Traps are baited with 1 to 2 inches of apple cider vinegar.
|Yellow sticky cards increase the attractiveness of the traps, but also make it more difficult to distinguish female flies from native Drosophila spp.|
Because yellow sticky cards improve trap attraction, we are using them at SWD volunteer monitoring network sites where we have not previously caught SWD. However, because the yellow sticky cards complicate SWD identification & trap processing, we stop using them once SWD is confirmed at a location.
Traps should be hung directly from plants (blueberries, caneberries, grapes, fruit trees, etc.) or placed in the fruit zone of low growing plants (strawberries) near fruit. SWD prefer shady areas with available moisture, so traps hung in these areas are most likely to catch flies.
|This trap was hung from the trellis wire near a heavily fruiting blackberry plant.|
Traps should be checked at least weekly. If using yellow sticky cards, they should be removed, wrapped in cellophane, and marked with the date and trap number.
|Sticky cards are only changed if suspected SWD are present or if they are no longer sticky.|
|A regular kitchen sieve (8 or 10 gage mesh) is small enough to prevent adult SWD from passing through.|
Using a 8 to 10 gage mesh sieve (a standard kitchen sieve or sink strainer works well), filter apple cider vinegar into a solid container.
|Be sure to line up the holes in the trap with the sieve to avoid spilling vinegar.|
After you have filtered the vinegar, return it to the trap and refill to 1 to 2 inches. You can reuse the apple cider vinegar but should completely change it at least every 4 weeks. Used apple cider vinegar should be discarded away from the field so as not to attract flies away from traps. We are currently studying how long apple cider vinegar and other lures are attractive to SWD, so recommendations on reusing lures may change.
|Replace traps after they have been refilled.|
|Rinse collected insects off the sieve in to the solid sample container and return them to the office or lab to process.|
|The collected insects should be compared to voucher specimens (right) or images of known SWD.|
While male SWD are readily distinguishable with little or no magnification, female SWD are more difficult to identify.

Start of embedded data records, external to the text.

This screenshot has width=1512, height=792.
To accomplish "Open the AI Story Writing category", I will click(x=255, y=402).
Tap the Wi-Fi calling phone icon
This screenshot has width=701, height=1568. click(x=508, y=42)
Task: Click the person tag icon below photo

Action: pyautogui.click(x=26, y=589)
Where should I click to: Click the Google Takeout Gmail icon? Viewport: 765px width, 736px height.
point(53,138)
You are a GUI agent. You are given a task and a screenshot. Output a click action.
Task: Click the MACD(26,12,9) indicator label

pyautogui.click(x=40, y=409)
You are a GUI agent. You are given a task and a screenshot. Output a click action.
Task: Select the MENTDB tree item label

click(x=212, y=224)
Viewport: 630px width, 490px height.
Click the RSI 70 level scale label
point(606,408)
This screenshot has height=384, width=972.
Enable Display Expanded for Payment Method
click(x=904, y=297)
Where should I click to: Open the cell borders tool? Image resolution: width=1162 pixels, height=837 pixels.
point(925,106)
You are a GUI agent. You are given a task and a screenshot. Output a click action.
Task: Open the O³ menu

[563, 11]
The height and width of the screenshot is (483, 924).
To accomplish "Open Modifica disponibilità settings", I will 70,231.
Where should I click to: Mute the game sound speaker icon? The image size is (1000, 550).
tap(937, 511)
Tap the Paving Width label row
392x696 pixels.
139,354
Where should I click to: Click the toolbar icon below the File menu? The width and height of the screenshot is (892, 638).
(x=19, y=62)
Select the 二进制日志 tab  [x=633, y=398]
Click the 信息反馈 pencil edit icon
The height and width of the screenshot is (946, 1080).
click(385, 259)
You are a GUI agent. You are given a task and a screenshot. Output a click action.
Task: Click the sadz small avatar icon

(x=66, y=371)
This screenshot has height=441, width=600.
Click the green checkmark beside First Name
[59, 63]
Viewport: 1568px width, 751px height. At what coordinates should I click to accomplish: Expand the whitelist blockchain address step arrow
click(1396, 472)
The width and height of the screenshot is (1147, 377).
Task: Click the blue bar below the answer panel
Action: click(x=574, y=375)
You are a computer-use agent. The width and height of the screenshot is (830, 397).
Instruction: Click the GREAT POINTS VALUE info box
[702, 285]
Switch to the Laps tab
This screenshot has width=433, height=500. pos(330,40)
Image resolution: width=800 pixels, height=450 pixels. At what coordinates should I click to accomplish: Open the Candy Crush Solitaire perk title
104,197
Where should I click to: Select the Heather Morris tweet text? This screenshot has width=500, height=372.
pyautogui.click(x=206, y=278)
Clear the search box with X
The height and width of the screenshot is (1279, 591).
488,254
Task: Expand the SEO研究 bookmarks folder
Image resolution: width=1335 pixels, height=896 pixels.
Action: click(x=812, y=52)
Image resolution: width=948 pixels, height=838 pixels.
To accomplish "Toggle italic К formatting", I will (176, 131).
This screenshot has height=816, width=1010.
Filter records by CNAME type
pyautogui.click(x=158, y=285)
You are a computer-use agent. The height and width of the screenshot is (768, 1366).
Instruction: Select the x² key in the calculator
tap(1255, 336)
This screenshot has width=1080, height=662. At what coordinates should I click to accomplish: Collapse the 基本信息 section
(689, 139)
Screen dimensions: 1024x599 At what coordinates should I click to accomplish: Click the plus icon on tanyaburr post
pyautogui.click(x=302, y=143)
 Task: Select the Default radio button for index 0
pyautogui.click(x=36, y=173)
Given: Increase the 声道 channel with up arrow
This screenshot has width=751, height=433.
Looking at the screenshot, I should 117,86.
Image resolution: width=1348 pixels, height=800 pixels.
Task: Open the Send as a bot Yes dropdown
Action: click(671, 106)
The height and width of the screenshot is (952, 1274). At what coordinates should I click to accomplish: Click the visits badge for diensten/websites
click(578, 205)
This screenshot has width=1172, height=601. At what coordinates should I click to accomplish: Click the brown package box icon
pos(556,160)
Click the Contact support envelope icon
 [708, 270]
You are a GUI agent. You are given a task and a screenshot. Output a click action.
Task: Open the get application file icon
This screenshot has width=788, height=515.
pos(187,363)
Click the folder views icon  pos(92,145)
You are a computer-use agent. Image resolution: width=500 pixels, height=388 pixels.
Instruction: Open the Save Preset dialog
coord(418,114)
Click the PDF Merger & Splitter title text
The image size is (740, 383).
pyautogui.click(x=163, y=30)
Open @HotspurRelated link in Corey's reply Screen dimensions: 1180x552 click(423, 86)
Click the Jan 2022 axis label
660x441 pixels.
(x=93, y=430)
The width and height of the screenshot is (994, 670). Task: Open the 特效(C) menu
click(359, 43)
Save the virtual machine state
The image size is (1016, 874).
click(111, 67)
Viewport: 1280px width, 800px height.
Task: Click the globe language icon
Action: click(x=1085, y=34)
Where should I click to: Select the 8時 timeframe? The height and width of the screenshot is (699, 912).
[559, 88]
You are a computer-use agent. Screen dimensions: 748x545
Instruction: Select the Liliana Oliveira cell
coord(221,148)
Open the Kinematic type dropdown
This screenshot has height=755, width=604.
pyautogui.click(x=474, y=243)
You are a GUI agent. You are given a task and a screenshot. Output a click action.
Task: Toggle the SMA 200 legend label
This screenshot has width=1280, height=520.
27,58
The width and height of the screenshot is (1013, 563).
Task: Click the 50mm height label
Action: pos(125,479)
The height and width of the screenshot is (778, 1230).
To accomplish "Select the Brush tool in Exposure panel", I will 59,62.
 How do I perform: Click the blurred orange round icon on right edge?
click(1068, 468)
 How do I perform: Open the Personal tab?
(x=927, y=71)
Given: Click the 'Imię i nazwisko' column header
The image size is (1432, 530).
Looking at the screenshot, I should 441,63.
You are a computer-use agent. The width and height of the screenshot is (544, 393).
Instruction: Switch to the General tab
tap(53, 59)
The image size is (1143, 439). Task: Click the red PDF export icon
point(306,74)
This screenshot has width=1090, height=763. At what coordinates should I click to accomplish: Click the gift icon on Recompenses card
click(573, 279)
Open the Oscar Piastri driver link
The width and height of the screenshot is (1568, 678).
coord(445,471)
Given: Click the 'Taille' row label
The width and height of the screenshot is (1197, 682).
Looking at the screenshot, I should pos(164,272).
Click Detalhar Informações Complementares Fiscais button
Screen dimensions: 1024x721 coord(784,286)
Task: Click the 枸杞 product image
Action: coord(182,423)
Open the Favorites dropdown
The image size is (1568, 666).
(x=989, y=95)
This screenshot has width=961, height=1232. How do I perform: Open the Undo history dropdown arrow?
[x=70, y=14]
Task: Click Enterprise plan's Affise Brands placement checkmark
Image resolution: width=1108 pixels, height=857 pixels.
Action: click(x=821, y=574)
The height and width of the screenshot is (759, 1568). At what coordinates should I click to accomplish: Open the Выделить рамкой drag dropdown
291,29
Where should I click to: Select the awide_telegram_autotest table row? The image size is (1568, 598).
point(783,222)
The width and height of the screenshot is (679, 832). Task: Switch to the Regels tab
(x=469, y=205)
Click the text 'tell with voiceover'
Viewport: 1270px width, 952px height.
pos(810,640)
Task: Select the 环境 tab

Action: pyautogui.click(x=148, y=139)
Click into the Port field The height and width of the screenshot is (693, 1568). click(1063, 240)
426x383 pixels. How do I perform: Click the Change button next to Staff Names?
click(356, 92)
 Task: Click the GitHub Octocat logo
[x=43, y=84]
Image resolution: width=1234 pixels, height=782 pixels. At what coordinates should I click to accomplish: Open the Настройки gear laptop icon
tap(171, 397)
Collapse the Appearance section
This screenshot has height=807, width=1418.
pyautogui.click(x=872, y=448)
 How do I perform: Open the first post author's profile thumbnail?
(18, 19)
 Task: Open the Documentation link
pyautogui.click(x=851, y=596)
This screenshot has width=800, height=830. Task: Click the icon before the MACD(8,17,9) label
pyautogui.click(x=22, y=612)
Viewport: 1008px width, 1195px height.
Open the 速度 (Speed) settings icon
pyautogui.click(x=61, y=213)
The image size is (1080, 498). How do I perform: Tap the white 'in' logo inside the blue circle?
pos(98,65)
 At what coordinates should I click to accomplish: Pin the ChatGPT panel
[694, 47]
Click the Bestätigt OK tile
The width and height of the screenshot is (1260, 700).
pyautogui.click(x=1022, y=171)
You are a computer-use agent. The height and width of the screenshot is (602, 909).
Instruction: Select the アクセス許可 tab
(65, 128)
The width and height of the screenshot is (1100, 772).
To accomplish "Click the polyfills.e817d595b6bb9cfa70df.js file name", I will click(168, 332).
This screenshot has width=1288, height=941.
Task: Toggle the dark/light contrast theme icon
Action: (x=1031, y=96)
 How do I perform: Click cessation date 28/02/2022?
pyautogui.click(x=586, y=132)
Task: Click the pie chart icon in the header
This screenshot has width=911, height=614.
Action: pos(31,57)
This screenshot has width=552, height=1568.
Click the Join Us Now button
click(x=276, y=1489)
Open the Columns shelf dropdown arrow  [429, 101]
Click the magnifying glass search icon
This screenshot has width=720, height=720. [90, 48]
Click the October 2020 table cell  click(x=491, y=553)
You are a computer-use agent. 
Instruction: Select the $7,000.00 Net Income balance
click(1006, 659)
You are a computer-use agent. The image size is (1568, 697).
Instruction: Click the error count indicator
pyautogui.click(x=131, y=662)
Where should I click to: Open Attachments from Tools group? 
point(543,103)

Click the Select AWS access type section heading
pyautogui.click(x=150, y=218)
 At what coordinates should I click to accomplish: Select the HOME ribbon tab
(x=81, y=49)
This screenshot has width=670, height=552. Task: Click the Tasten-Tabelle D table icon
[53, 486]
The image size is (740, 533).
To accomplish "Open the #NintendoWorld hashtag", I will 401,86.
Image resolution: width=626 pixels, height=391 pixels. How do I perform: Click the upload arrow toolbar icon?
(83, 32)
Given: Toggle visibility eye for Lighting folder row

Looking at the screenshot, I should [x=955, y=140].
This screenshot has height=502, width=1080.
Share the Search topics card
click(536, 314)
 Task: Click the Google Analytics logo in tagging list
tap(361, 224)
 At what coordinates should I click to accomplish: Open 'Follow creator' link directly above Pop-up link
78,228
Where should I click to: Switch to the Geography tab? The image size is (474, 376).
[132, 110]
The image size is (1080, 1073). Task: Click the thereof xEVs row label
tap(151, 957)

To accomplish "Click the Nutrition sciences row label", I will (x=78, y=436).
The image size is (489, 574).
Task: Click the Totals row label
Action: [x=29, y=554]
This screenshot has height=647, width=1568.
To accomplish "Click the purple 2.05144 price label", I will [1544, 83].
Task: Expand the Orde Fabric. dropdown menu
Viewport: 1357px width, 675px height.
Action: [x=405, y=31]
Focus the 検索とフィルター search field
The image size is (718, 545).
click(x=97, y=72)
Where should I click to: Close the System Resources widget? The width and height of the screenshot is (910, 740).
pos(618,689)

Ideally, suspected female SWD (flies that are similar is size, shape, and color to voucher specimens) should be observed under 20x magnification. The key distinguishing characteristic for female SWD is their large, serrated ovipositor.
|The ovipositor of female SWD is large, serrated, and readily distinguished from native Drosophila spp.|
|Can you spot the male SWD?|
|Compare suspected SWD to known voucher specimens (available upon request from Hannah).|
If you suspect that you have captured SWD adults, check your identification with your cooperative extension agent, extension specialist, the NC Plant Disease & Insect Clinic, or other experts.
Because we are still learning about SWD biology in North America (and the southeast), our current management recommendations are conservative. I suggest the growers who capture SWD at their farm utilize pesticide treatments (either conventional or organic). See here for a list of management tools available for North Carolina small fruit growers and their likely efficacy against SWD. This list is only applicable to North Carolina growers. If you are outside NC, consult your local cooperative extension agent for registered management tools. You can find your local cooperative extension office here.
*Does not imply endorsement of named vendors over others.